Greensboro Day junior Paula Graichen, an exchange student from Germany, on how her family is handling being apart from her: "Of course it's hard to have a family member in the United States at this time and not knowing all the time that they're fine, but they feel comfortable because they've met my host family and they know that they'll take care of me and they trust them."

Age: 16.

Hometown: Munich, Germany.

Family: Parents, Ulrike and Goetz; older sister, Anna.

High school: Greensboro Day, junior.

Sport: Basketball.

Host family: The Howards.

WHAT SHE'S SAYING

On how her family is handling being apart at this time:

"Of course it's hard to have a family member in the United States at this time and not knowing all the time that they're fine, but they feel comfortable because they've met my host family and they know that they'll take care of me and they trust them."

On how things are in Germany:

"It's quite bad, worse than in the U.S. Many more cases, a lockdown in a couple of cities and no school for at least five weeks."

On whether she will stay in Greensboro to finish the school year if classes resume:

"Yes, I think so.
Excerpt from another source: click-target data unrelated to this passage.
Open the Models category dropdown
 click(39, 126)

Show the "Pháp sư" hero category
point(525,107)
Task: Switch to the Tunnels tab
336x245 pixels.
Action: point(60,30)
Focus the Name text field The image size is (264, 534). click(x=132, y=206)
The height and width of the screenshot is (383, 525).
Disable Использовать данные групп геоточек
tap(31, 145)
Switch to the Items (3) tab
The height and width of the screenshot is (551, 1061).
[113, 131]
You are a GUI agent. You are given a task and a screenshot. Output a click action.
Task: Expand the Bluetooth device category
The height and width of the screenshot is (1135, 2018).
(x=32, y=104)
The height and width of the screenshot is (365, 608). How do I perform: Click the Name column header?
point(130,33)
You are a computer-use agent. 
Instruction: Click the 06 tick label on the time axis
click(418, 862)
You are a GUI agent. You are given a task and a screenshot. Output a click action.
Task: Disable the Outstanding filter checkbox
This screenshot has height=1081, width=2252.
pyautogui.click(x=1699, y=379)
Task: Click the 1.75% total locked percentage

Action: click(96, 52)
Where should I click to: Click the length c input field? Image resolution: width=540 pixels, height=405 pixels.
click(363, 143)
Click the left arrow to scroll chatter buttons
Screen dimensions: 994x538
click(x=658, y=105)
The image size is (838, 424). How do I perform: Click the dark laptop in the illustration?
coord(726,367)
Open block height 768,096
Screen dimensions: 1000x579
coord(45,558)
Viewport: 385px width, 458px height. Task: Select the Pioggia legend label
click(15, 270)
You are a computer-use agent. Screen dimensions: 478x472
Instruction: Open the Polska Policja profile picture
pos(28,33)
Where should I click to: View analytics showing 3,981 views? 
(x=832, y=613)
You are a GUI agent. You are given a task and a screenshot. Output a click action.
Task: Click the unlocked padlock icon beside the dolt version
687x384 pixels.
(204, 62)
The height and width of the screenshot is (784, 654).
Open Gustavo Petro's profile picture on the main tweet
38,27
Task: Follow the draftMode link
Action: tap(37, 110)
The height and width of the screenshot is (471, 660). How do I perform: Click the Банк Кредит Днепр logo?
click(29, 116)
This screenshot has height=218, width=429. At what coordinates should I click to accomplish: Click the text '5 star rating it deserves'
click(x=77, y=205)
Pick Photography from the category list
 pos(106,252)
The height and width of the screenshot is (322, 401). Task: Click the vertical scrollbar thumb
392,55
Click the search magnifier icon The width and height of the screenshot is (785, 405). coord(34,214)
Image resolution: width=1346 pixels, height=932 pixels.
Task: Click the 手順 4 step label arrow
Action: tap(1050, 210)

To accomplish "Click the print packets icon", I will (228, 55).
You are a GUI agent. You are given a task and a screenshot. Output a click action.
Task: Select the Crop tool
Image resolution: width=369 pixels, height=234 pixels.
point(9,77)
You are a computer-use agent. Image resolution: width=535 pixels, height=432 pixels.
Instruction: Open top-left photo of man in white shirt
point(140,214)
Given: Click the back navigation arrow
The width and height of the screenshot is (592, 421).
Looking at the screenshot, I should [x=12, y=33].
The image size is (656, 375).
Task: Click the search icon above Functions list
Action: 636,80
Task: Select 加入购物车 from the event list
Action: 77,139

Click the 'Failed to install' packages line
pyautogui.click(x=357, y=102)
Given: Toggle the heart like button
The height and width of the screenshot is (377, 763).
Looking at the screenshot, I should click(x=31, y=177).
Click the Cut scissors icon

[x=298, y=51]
The coronavirus is here and in Germany, so it doesn't really affect my decision on coming back."

On her experience at Greensboro Day:

"Everyone enjoys playing together and outside the gym we hang out together. It's been a very good experience for me."

ARTHUR LOZAC'H

Exchange

Southest Guilford junior Arthur Lozac’h.

Age: 16.

Hometown: Lannion, France.

Family: Parents, Corinne and Christophe; older sisters, Justine and Mathilde.

High school: Southwest Guilford, junior.

Sports: Cross country, track.

Host: David Lyall.

Previous experience as an exchange student: Two months in New Zealand in summer 2019.

WHAT HE'S SAYING

On what it's like having parents' who are physicians in France during this health crisis:

"They're doctors (mom, Corinne, is a radiologist and father, Christophe, is a family practice physician), so its' kind of like they're the first line (of defense). They know everything that is happening in France. I kind of worry for them, but I know they're fine."

On how hard it is to be away from home right now:

"With the virus, I miss them more now than I did a month ago because I'm more worried for them than I was, especially with them being doctors. Still, I trust them. It's hard because I can't do anything until I get back."

On how his parents feel about him being in another country at this time:

"If this decision makes me happy, they're happy for me. They miss me like I miss them, but they know I'm living a great experience. Even if it ends in two weeks, they know it's been a great year."

On what it's like back home in France:

"It's like Italy, a big lockdown where you can't go out of your house except for groceries and to go to the pharmacy. The police will give you a ticket if you're out without any good reason. But there are less coronavirus cases than in Italy."

On whether he will stay in Colfax to finish the school year if classes resume:

"If I can, but it looks like I'll have to go back to France. I wish I could stay until June."

On being able to share this experience with another exchange student:

"It's really helped me. We're about the same age and we have a strong relationship."